### Provided passage
........
"Shall Become One Flesh" Is A Command
“Shall Become One Flesh [Body]” Is Essentially a Command.
The verbs shall leave, hold fast and become are all future indicative. This is referred to as the volitive case of the future indicative. This use of these verbs causes them to be essentially a command. From this we can conclude that God commanded men to leave their parents and cling to a woman and become one with her. When Genesis 2:24 says, ’. . . they shall become one flesh” it is not simply predicting the future, stating what is going to happen in human history. In those words God is giving a command.
Example: Matthew 4:7.
Matthew 4:7 is an example of this kind of thing where the future indicative is used as a command.
Jesus said to him, “Again it is written, ‘You shall not put the Lord your God to the test.’”
We would not take the position that the words here only assume people will not tempt God. There is no assumption here; this is an explicit command. The New Testament Greek here shows us that the Old Testament Hebrew is to be taken as a command.
........
### Data for analysis
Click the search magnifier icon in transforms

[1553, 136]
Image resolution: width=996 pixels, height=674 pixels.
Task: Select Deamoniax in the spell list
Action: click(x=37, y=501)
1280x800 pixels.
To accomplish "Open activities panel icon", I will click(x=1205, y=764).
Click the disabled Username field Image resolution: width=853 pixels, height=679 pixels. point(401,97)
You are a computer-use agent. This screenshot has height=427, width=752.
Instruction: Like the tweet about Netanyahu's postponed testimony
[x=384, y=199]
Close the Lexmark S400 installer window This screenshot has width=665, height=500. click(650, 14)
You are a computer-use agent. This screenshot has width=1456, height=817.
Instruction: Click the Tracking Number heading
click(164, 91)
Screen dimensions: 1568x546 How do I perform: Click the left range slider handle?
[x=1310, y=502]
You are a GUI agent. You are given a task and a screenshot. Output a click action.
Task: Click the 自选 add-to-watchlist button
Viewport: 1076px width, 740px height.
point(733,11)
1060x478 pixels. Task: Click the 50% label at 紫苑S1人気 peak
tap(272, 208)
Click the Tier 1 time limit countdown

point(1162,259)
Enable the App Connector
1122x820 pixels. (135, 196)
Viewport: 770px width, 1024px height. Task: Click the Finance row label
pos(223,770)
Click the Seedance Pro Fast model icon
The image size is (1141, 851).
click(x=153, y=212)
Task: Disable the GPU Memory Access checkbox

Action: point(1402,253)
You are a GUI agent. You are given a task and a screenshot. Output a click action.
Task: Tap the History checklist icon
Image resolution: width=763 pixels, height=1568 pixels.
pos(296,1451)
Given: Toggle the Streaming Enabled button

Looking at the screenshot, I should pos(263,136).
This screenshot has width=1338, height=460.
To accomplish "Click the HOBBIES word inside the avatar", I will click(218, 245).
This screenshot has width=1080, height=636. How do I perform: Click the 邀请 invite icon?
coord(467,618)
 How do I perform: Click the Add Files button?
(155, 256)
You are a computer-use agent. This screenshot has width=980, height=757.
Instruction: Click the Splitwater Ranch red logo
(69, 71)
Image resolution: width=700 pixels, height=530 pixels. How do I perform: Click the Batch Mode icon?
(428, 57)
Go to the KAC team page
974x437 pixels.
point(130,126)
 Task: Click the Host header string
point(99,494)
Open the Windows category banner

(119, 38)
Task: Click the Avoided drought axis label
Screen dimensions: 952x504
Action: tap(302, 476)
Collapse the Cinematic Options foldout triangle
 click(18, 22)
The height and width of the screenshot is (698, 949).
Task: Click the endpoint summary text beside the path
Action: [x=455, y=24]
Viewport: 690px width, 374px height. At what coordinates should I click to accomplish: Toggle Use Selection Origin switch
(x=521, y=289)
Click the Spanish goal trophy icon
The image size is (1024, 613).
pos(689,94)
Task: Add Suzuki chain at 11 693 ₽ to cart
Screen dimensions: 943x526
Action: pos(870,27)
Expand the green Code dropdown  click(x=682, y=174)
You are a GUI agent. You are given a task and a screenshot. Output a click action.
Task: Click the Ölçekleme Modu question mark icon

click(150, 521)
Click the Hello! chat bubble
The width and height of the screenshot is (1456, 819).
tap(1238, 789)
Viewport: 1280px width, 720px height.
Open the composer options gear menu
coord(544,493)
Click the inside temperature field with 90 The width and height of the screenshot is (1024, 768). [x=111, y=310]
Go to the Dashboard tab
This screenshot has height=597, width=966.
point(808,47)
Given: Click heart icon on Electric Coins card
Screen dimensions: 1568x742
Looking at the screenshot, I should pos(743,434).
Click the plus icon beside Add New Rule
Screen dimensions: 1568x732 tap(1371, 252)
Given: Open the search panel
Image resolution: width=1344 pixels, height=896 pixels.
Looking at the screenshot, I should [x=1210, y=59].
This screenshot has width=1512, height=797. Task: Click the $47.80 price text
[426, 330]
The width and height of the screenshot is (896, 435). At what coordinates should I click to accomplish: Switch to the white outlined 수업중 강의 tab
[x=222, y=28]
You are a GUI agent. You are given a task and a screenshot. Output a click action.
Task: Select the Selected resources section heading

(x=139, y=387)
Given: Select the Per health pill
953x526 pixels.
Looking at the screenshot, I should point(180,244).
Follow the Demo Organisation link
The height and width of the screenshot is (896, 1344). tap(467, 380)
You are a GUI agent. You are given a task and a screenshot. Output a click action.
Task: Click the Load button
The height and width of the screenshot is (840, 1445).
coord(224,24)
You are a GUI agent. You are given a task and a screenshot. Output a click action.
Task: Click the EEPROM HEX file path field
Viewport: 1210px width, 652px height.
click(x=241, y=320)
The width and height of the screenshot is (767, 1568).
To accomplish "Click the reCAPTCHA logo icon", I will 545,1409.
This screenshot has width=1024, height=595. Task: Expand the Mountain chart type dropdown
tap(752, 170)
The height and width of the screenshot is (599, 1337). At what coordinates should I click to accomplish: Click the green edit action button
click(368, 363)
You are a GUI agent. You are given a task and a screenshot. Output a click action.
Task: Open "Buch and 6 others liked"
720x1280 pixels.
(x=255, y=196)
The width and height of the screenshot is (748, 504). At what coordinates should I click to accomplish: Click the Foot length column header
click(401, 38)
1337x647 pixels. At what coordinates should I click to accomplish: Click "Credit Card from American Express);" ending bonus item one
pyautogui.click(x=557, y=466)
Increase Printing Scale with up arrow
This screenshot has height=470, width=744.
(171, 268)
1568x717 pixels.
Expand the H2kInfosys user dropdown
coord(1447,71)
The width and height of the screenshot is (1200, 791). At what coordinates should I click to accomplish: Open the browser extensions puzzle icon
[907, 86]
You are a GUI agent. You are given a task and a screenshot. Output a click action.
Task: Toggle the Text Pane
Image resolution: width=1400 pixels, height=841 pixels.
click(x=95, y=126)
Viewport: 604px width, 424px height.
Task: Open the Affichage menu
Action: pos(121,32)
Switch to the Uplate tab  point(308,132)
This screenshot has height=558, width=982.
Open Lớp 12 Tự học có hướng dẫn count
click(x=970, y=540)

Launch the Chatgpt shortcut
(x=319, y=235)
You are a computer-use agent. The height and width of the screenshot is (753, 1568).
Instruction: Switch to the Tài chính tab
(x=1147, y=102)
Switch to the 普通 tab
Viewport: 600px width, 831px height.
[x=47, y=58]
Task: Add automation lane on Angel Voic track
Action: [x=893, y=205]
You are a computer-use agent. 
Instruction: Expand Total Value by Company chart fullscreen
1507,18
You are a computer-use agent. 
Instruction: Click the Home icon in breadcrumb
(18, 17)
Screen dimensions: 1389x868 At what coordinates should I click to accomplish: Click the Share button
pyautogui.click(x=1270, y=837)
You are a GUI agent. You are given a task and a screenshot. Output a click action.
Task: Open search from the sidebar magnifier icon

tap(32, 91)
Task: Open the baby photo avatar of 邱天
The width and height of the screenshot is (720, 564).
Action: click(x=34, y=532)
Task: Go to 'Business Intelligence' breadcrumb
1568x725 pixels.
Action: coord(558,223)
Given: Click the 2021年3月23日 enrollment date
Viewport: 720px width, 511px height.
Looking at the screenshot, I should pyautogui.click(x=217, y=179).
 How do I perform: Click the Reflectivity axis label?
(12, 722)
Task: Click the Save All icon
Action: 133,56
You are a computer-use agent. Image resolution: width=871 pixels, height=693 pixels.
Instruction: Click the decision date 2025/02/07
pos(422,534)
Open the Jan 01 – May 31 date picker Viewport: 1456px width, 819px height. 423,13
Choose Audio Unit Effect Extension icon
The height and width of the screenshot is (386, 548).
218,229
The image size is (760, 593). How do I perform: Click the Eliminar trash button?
........
### What to work on
Transcribe the passage on "one flesh" as a command word for word, from "We would not" to "taken as a command.". The records were taken from a separate source.

### Result of the task
We would not take the position that the words here only assume people will not tempt God. There is no assumption here; this is an explicit command. The New Testament Greek here shows us that the Old Testament Hebrew is to be taken as a command.